On a 1971 promotional tour to Europe, the group's equipment was destroyed in a fire in Montreux, Switzerland. They got more equipment and went to London, where a man rushed on stage at the end of the set and Zappa, who never saw him, woke up 15 feet down, in a concrete orchestra pit, with a broken leg and rib, holes in his chin and head and a twisted neck. The leg wouldn't heal properly; Zappa spent nearly a year in a big cast, in a wheelchair. He still limps, which he says has become fashionable. "I refused to do interviews; I didn't see anybody. I was wrecked."
DiscReet Records, which Zappa owns, releases Mothers of Invention records. On Nov. 16 "Don't Eat the Yellow Snow" was No. 62 on the best-selling singles chart and being played on AM radio, very unusual for the Mothers of Invention. The LP "Roxy and Elsewhere" was No. 32. The group got its name when MGM, first label to sign it, refused to put out a record by the Mothers and suggested Mothers Auxiliary. Zappa compromised with Mothers of Invention. His favorite of some 20 albums is "Lumpy Gravy."
Zappa, now 33, lives in Laurel Canyon, Los Angeles, with his wife and children, Moon Unit, Dweezil and Ahmet.

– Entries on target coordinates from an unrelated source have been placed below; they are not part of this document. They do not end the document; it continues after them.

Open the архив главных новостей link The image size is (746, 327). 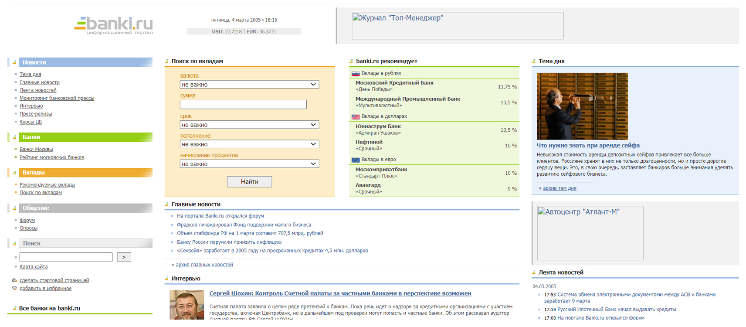(204, 265)
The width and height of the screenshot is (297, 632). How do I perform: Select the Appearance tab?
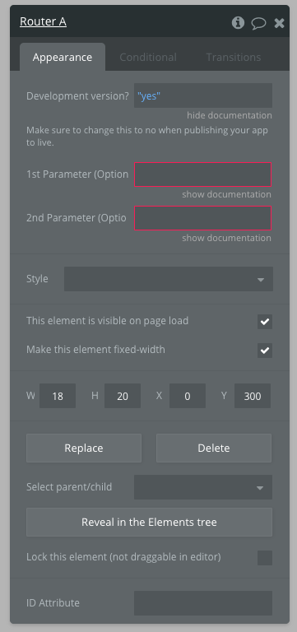[x=63, y=58]
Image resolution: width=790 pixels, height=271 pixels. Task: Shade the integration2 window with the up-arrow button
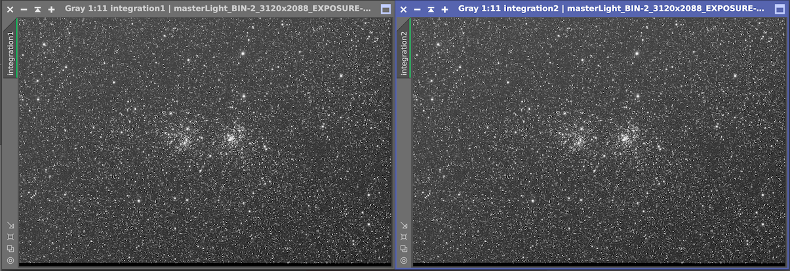[x=431, y=9]
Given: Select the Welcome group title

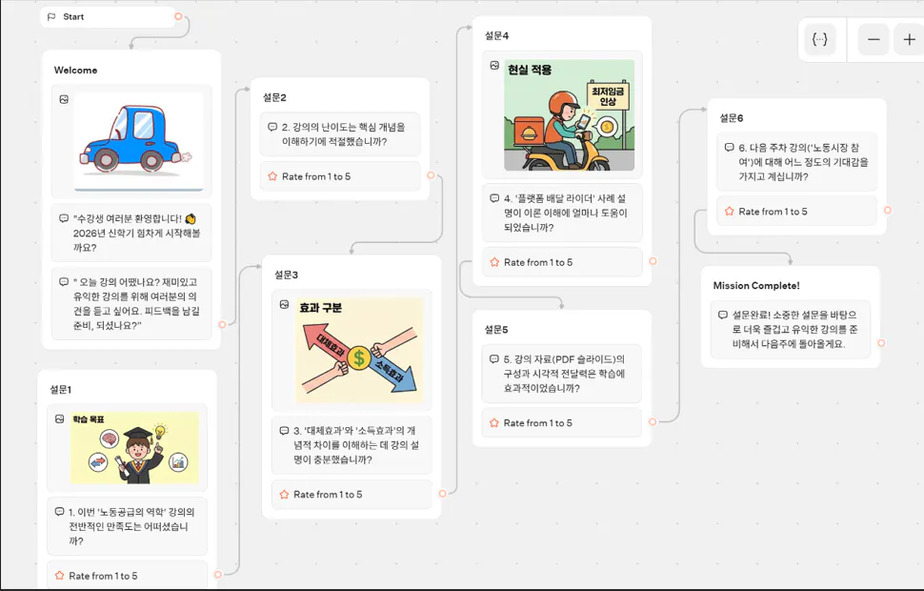Looking at the screenshot, I should click(75, 71).
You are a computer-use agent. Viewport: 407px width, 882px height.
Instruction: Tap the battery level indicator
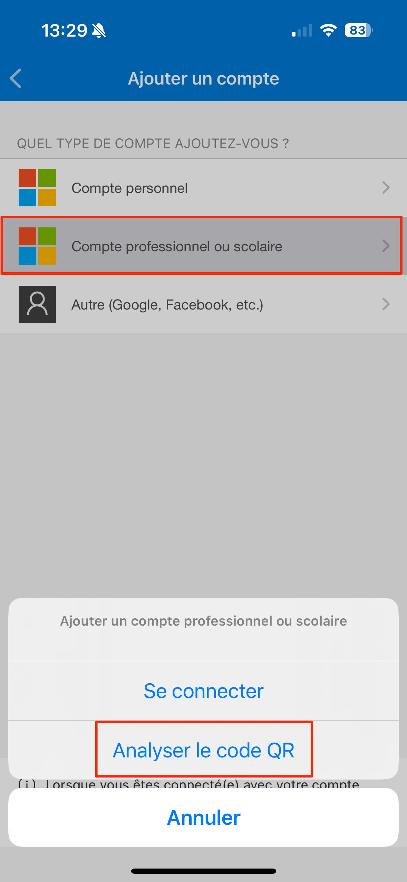tap(358, 30)
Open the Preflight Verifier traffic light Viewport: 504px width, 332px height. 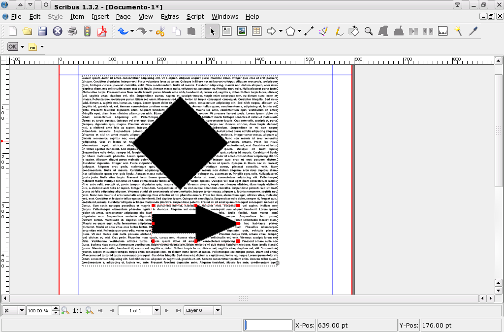[88, 31]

He wonders, as he tours around, why no hall has been built for the presenting of rock music. Rock concerts are usually in sports stadiums or halls built for symphonies. "The object there is to provide resonance for an orchestra, with reflective surfaces to increase the bass response. That's exactly wrong for rock 'n' roll. What we need is an acoustically flat room seating about 10,000 – minimize the reverberant and keep the frequency response as flat as possible. There are halls that would go bankrupt if they didn't have rock 'n' roll shows. I don't know why they don't give consideration to those customers." Sounds sensible.
1. This article by Mary Campbell, AP Newsfeatures Writer, was published in many local newspapers in December 1974 and January 1975 under different titles.